Converting Molecules¶
There are many available excellent molecular modelling packages for Python.
Rather than re-implementing their functionality, a design goal of
sire
is to support easy interconversion so that functionality
from those packages can be built on and re-used.
The sire.convert
module contains functions that support the
conversion of the sire
molecular objects into their equivalents
in a number of other packages.
BioSimSpace¶
BioSimSpace is an interoperable Python framework for biomolecular simulation that makes it easy for you to write simulation workflow components for, e.g. parameterising molecules, solvating systems, or running molecular dynamics or free energy simulations using a number of different backends (e.g. Amber, Gromacs, Namd etc.).
To convert a sire
object to a BioSimSpace object, you need to
ensure that you have imported BioSimSpace first in your script, before
you import sire
.
>>> import BioSimSpace as BSS
>>> import sire as sr
To convert to BioSimSpace, you just need to pass the sire
molecular
object to the function sire.convert.to()
, e.g.
>>> mols = sr.load(sr.expand(sr.tutorial_url, "ala.crd", "ala.top"))
>>> mol = mols[0]
>>> bss_mol = sr.convert.to(mol, "BioSimSpace")
>>> print(bss_mol)
<BioSimSpace.Molecule: number=2, nAtoms=22, nResidues=3>
You can now use the BioSimSpace Molecule exactly as you would any other BioSimSpace Molecule, e.g. calling BioSimSpace functions to generate forcefield parameters, solvate it, or run molecular dynamics or free energy simulations.
Note
Note that the format argument to sr.convert.to
is case-insensitive.
You could have use bss_mol = sr.convert.to(mol, "biosimspace")
.
sire.convert.to()
will convert any sub-view of a
molecule (e.g. a Residue
or Atom
)
into the BioSimSpace Molecule that contains that view.
>>> atom = mol[0]
>>> bss_mol = sr.convert.to(atom, "BioSimSpace")
>>> print(bss_mol)
<BioSimSpace.Molecule: number=2, nAtoms=22, nResidues=3>
It will convert a list of Molecule
or sub-view
objects into a list of equivalent BioSimSpace Molecules, e.g.

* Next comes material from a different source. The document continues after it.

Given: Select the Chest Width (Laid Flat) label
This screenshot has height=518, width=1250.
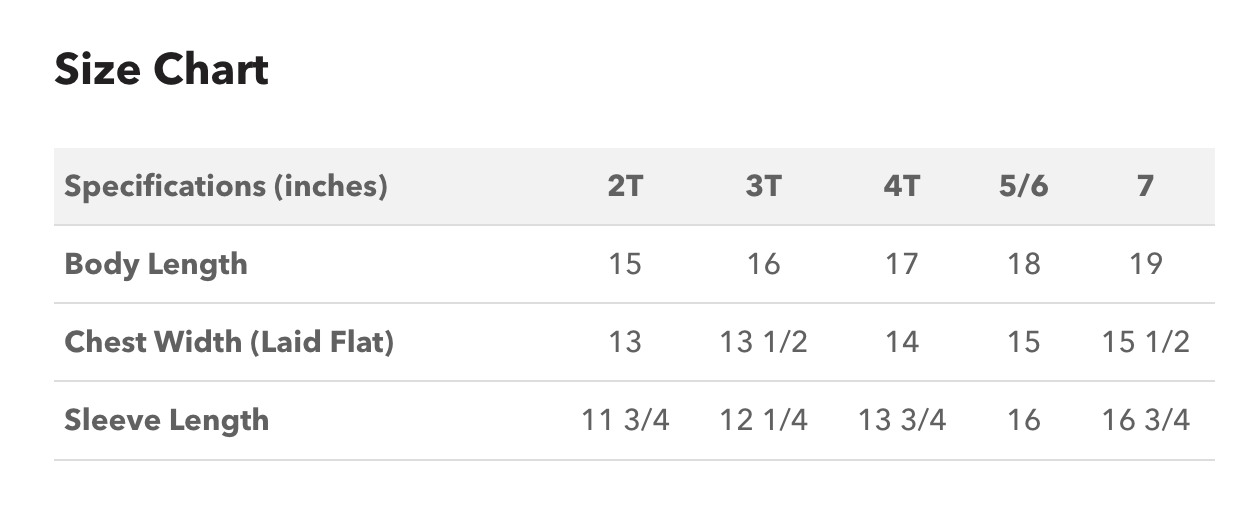Looking at the screenshot, I should point(229,342).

>>> bss_mols = sr.convert.to(mols[0:10], "BioSimSpace")
>>> print(bss_mols)
[<BioSimSpace.Molecule: number=2, nAtoms=22, nResidues=3>,
<BioSimSpace.Molecule: number=3, nAtoms=3, nResidues=1>,
<BioSimSpace.Molecule: number=4, nAtoms=3, nResidues=1>,
<BioSimSpace.Molecule: number=5, nAtoms=3, nResidues=1>,
<BioSimSpace.Molecule: number=6, nAtoms=3, nResidues=1>,
<BioSimSpace.Molecule: number=7, nAtoms=3, nResidues=1>,
<BioSimSpace.Molecule: number=8, nAtoms=3, nResidues=1>,
<BioSimSpace.Molecule: number=9, nAtoms=3, nResidues=1>,
<BioSimSpace.Molecule: number=10, nAtoms=3, nResidues=1>,
<BioSimSpace.Molecule: number=11, nAtoms=3, nResidues=1>]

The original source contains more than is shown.